Wenige Tage vor einem Treffen der EU-Umweltminister in Brüssel erhöhen Klimaschützer den Druck auf die Bundesregierung. In Briefen an Wirtschaftsminister Sigmar Gabriel und Umweltministerin Barbara Hendricks (beide SPD) verlangt ein Bündnis nun Konsequenzen aus der Klimakonferenz in Paris. "Der Erfolg von Paris wird an der Umsetzung gemessen", heißt es in den Briefen, die der Süddeutschen Zeitung vorliegen. Die derzeitigen Klimaziele der EU aber stünden "nicht in Einklang mit den in Paris verabschiedeten Zielen". Die Staatengemeinschaft hatte sich im Dezember vorgenommen, die Erderwärmung auf höchstens zwei, nach Möglichkeit sogar 1,5 Grad Celsius zu begrenzen.
Die Umweltminister wollen am Freitag erste Schlüsse daraus ziehen.
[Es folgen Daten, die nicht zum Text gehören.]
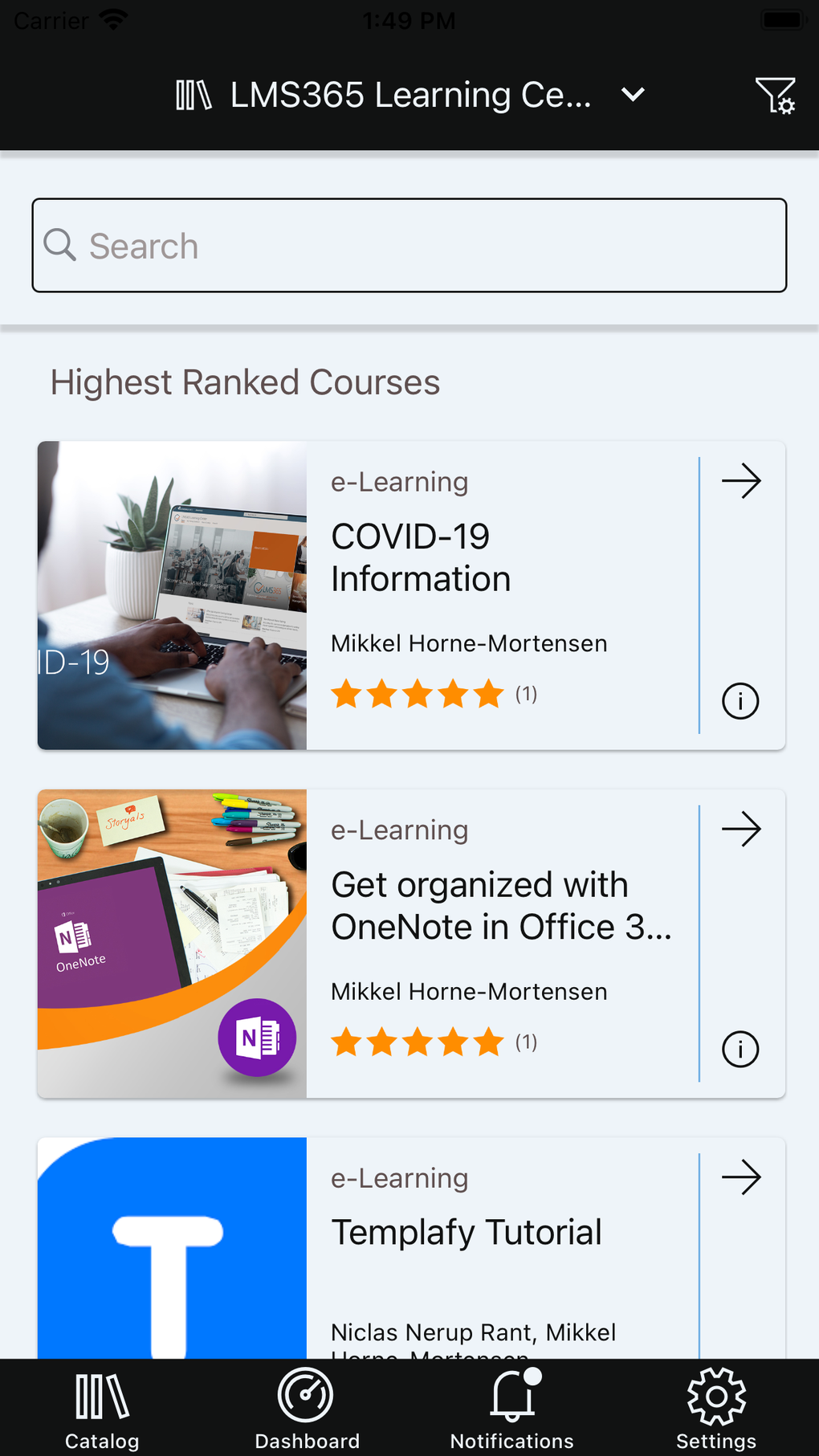
Task: Open Templafy Tutorial using arrow icon
Action: point(740,1177)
Nach Auffassung der zwei Dutzend Unterzeichner, zu denen neben Umweltgruppen wie BUND, WWF, Nabu und Germanwatch auch kirchliche Einrichtungen zählen, müssen die EU-Ziele für 2030 nun gründlich überarbeitet werden. Schon im Herbst 2014 hatten sich die EU-Staaten die neuen Ziele gesetzt. Demnach wollen die Europäer bis zum Jahr 2030 die Treibhausgasemissionen um mindestens 40 Prozent senken. Bis dahin sollen 27 Prozent der europäischen Energie aus erneuerbaren Quellen stammen, während Energie um 27 Prozent effizienter eingesetzt werden soll.
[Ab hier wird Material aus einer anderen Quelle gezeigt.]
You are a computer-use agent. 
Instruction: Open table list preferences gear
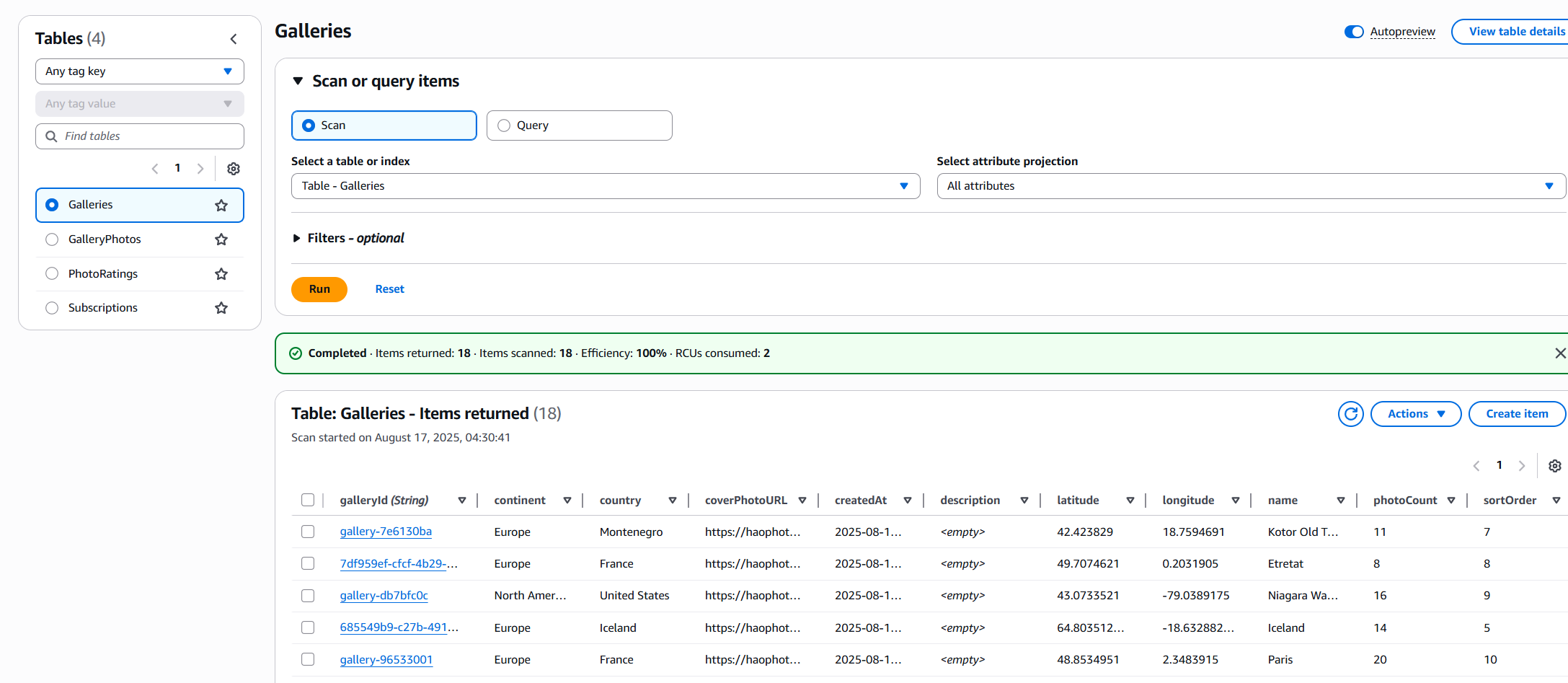tap(234, 169)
Auch der Ausbau der erneuerbaren Energien müsse beschleunigt werden
Überall zu wenig, attestieren nun die Gruppen. So müsse die EU ihr Effizienzziel von 27 auf 40 Prozent aufstocken, und das fix. Das bisherige Ziel ist nicht verbindlich, soll aber bis 2020 noch einmal überprüft werden - um es gegebenenfalls anzuheben. Solange wollen die Umweltschützer nicht warten. Auch der Ausbau der erneuerbaren Energien müsse beschleunigt werden. "Das schwache Ziel von 27 Prozent führt zu einer deutlichen Absenkung der Investitionen in der kommenden Dekade", heißt es in dem Brief. Damit drohe die EU den Anschluss zu verlieren. "Wir bitten Sie, sich für eine deutliche Anhebung einzusetzen." Schon 2013 war EU-weit ein Anteil von 15 Prozent erreicht, neuere Zahlen liegen noch nicht vor.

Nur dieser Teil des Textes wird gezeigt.